The old crop July has crossed the 89 cent barrier and still has an eye on 90 cents. Too, the new crop December has been very persistent in inching its way to 90 cents as we suggested six weeks ago. However, the very mention of 90 cents demands the notation that growers should be well on their way to fixing the price on as much as 50% of their expected 2018 crop production. Prices are now in the upper 10% of the historical price range, and grower fixations are essential.

All appears to be bullish…and therein lies the problem.

The bull’s sentiment is becoming too strong, and if the Chinese investment dries up, then the market is doomed for at least a 5-cent pullback, if not more. Thus, the hope of 90 cents plus now hinges on the Chinese speculator and Mother Nature’s continuing blessing of the Southwestern U.S. crop. Plant, but also Price!

The bulls are also supported by the ever-increasing open interest that has kept the technical indicators of the market very excited. Too, the new found Chinese demand and the realization that the Chinese Strategic Reserve auctions, after being only some 50% subscribed for a couple of months, are now fully subscribed as sales have reached to the maximum 30,000 ton limit every day. This only opens the door for more U.S. cotton to be sold into the Chinese market.

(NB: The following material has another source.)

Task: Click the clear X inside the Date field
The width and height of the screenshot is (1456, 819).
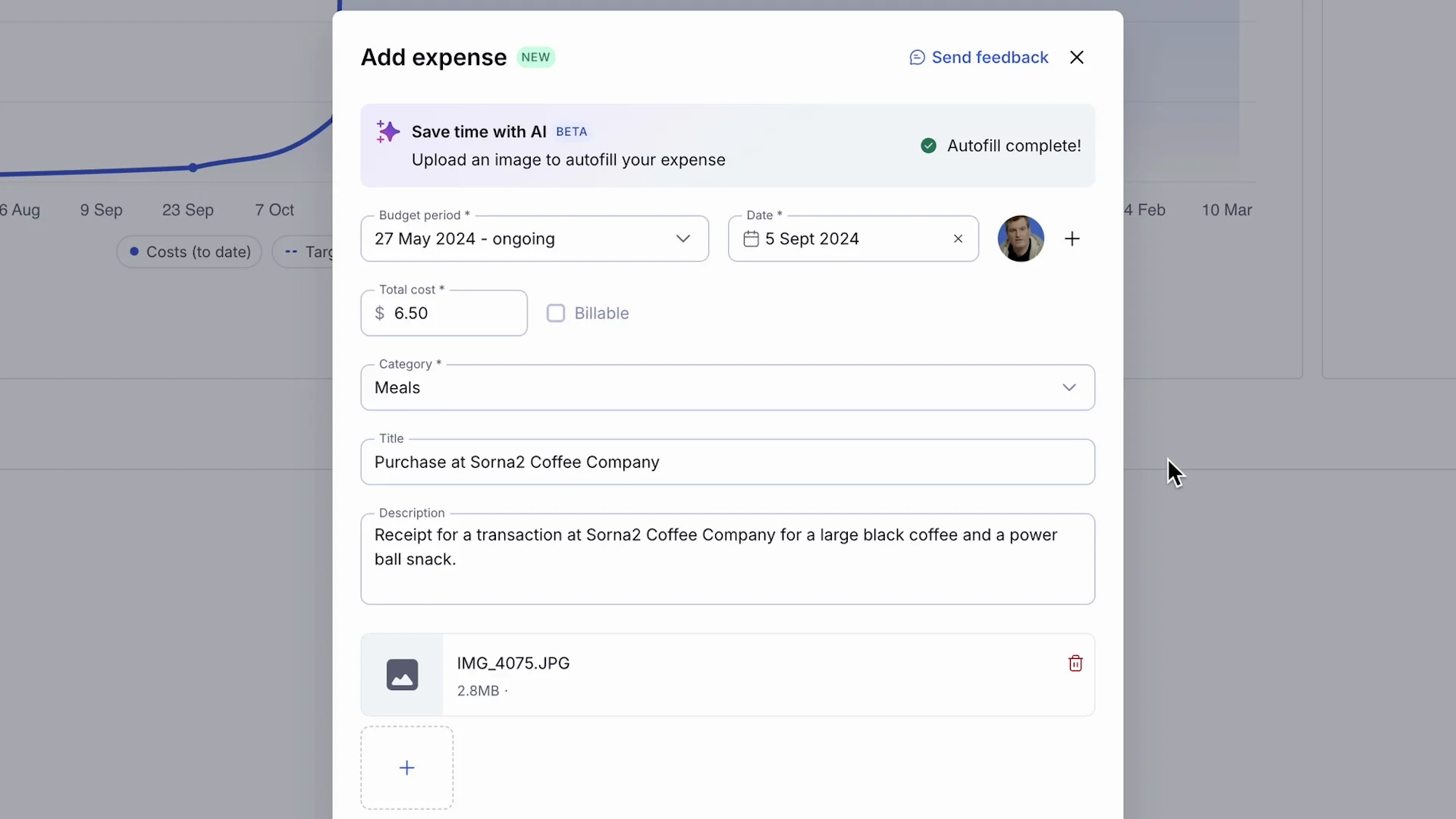Action: pyautogui.click(x=958, y=239)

Thus, traders sense manna from heaven, as both the fundamental and technical market factors are all pointing to higher and higher prices. However, the bullishness, in my opinion, has about run its course. There is room to the topside, as December is within the reach of 90 cents. Nevertheless, as stated, it is time to have at least 50% of the 2018 crop hedged. West Texas has received beneficial rain, but the extreme drought will resurface without continued showers.

Weekly export sales were a net 50,700 RB of upland and 1,200 RB of Pima. Some 152,200 RB of upland were sold for the 2018-19 marketing year. Price, as well as the limited availability of high quality grades, are rationing export sales. However, weekly export shipments continue to hold well above the pace needed to push 2017-18 exports above 16 million bales and reach our estimate of 16.6 million – some 1.1 million above the current USDA estimate.

Some have suggested that the unusually strong level of Indian cotton sold for export is limiting the volume of U.S. sales. However, most of the Indian exports are now of very poor quality and are simply being sold at near record discount levels. Of course, the U.S. low quality has moved almost as well as the Indian cotton, as both are significantly discounted. However, the Indian price is more competitive than the U.S. price.

The merchants and cooperatives of both countries do not want to carry any cotton to the next year. The inverted market does little more than lock in a loss for the merchants and cooperatives. Thus, the necessity to sell at any price.

The weekly sales and shipment report shows that U.S. shipments totaled 421,000 bales on the week, as 403,000 bales of upland were shipped along with 18,000 bales of Pima.

Mill on-call sales fixations are increasing as mills face higher and higher prices. Yet, there are some 4.6 million bales that still must be fixed by the third week in June. It should be noted that mills have already begun fixations on 2019 on-call sales. This position suggests that mills expect the current market strength will hold in the 2018-19 marketing season. Fundamentals also suggest cotton supplies will be even tighter in 2019 than in 2018.

Hold on for higher prices, but the new highs we expected have now arrived. Do not get caught without as much as 50% of your new crop priced. Feed a bullish market – sell into it!